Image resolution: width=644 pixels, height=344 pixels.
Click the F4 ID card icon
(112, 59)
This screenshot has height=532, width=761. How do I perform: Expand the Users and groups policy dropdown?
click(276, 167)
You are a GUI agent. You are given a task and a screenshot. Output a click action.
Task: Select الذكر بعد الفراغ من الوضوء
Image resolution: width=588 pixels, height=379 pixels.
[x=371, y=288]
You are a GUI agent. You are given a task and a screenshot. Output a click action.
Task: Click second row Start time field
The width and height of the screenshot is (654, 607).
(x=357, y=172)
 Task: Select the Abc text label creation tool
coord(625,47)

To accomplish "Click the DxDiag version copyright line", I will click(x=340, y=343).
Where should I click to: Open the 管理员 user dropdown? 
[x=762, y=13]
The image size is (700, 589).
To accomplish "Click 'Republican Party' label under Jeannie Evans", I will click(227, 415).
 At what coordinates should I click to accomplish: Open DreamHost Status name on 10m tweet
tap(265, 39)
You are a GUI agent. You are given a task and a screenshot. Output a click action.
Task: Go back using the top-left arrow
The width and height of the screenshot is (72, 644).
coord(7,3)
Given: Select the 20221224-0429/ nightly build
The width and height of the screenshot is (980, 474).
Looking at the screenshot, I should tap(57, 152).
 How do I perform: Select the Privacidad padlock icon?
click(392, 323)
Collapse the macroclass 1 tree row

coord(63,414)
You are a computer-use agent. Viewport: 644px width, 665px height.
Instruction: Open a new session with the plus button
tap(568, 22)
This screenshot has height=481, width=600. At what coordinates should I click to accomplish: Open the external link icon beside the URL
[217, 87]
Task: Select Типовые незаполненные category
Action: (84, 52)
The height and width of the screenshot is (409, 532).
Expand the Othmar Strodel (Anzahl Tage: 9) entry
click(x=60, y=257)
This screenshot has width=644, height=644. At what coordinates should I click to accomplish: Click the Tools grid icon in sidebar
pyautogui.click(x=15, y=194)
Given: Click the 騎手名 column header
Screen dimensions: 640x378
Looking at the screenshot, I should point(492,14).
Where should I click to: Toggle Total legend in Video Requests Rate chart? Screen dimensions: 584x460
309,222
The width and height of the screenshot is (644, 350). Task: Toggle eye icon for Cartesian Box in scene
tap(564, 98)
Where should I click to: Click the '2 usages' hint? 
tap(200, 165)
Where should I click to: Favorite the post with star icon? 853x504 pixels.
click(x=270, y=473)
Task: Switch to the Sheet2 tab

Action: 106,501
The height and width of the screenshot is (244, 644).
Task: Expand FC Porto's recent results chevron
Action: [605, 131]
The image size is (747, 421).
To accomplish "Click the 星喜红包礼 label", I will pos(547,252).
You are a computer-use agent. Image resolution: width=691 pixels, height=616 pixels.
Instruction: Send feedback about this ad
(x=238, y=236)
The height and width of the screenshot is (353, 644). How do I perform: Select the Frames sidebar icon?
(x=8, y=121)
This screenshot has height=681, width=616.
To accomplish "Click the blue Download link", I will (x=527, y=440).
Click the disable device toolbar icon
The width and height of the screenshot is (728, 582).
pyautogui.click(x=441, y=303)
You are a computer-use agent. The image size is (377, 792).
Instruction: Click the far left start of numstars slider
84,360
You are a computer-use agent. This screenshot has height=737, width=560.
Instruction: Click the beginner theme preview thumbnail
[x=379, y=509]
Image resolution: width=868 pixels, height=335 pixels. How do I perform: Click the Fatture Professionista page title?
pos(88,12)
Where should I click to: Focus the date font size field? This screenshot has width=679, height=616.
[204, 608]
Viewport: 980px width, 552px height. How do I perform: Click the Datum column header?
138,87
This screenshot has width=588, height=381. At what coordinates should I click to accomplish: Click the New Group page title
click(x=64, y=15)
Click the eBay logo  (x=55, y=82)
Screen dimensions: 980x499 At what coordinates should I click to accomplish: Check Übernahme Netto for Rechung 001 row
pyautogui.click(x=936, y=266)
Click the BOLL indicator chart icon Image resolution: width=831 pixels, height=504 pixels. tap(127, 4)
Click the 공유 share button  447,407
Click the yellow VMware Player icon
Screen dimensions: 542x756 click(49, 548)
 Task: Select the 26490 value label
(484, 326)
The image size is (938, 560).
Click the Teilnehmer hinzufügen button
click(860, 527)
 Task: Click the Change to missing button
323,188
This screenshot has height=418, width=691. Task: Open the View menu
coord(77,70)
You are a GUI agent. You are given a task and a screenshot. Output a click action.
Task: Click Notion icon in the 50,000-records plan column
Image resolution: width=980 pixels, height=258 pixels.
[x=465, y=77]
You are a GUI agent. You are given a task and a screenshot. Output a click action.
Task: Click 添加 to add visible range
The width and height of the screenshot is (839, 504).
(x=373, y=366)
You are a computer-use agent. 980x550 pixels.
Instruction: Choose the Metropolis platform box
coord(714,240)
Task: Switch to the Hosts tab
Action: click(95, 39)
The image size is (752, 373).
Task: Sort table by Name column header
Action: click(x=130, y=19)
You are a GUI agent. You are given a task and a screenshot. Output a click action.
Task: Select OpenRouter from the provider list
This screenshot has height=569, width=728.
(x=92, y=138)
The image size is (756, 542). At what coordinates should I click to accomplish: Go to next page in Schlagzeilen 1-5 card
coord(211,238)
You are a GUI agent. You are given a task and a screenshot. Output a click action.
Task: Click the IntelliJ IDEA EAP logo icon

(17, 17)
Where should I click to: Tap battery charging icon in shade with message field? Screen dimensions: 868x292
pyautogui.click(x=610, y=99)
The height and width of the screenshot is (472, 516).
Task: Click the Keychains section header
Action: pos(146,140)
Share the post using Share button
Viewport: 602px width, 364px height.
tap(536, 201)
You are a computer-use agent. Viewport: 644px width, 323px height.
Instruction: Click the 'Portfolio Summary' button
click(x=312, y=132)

→ WHAT NEEDS TO BE DONE: Examine the entries and say how many of their lines hold the word "computer". No other words should accompany the number.

→ THE COMPLETED TASK: 6